Paisajes como el del Valle de Llojeta, que parecen salidos de otro mundo, están a tono con los usos y costumbres de su gente: exóticos, coloridos, misteriosos.

Subo en teleférico hacia la ciudad de El Alto, en compañía del escritor Juan Pablo Piñeiro, cuya literatura explora el mundo altiplánico de Bolivia y configura personajes tenaces que podrían parecer irreales pero que, como descubro durante el recorrido, se quedan cortos ante la realidad. La vista que el teleférico ofrece de La Paz es incomparable, aunque esa no haya sido la principal finalidad para su construcción, sino la de servir de medio de transporte y conexión directa entre ambas ciudades. Por sus vías se trasladan seis mil personas cada hora.

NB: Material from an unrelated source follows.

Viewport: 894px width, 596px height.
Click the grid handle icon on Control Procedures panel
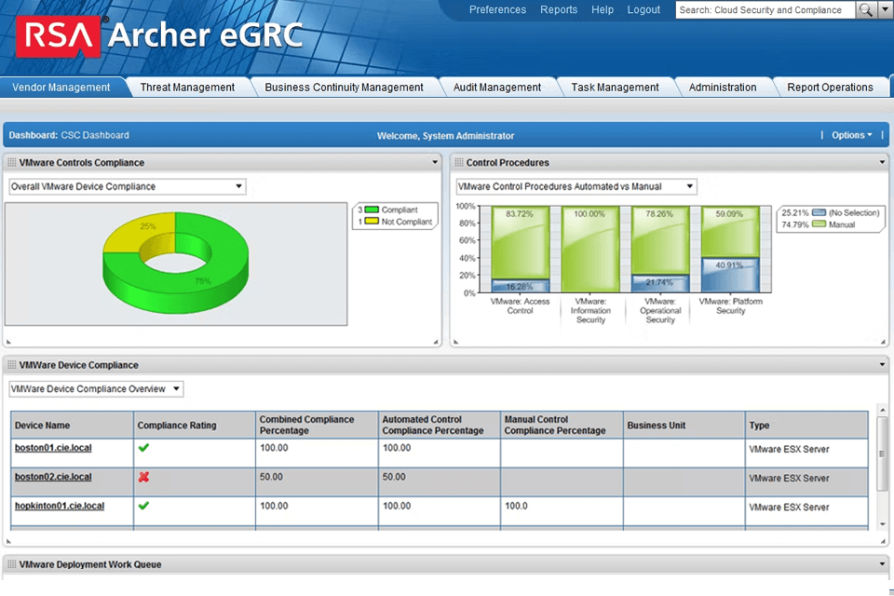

Juan Pablo me guía con la soltura de un pez en remanso, avanzo entre puestos de comida típica, calzado popular y repuestos automotrices de segunda mano, y es que en las 16 manzanas que componen la Feria 16 de Julio, uno puede encontrar de todo, incluso artículos de procedencia incierta, variopintos, colorinches, llenos de vida: pócimas para mejorar la salud y el rendimiento sexual, pregoneros esperanzadores con megáfono en alto, cachivaches de todo tipo pululan en este entorno sobrecargado, una suerte de hormiguero apostado sobre el techo del mundo.

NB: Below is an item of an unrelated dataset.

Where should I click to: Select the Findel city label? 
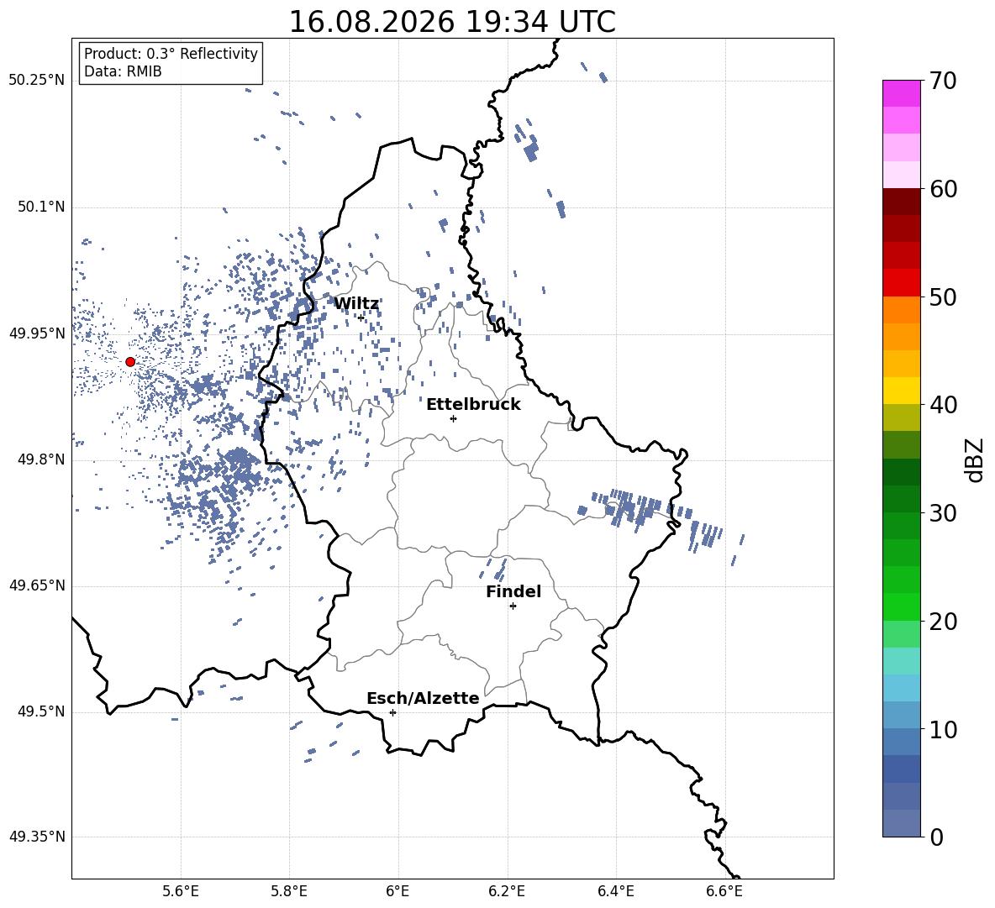513,591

Aquí regateo, oigo ritmos andinos entre bachatas “y otros demonios”, bebo jugo recién exprimido en una maquinita de ingenio artesanal y pruebo una sopa de pescado que, según su autora, tiene la cualidad de devolver el alma al cuerpo luego de una faena laboral o fiestera. También me tomo una foto con dos pequeñas vicuñas, casi de peluche, que un emprendedor inusual lleva al Mercado, junto con su camarita de fotos y una impresora portátil.

Es aquí también donde Juan Pablo me inicia en el ritual de la hoja de coca; esa planta de uso ancestral a la que la ligereza de conocimiento confunde con la cocaína, alcaloide que se consume como estupefaciente, y cuyo tráfico y consumo son parte de uno de los negocios ilegales más poderosos del mundo.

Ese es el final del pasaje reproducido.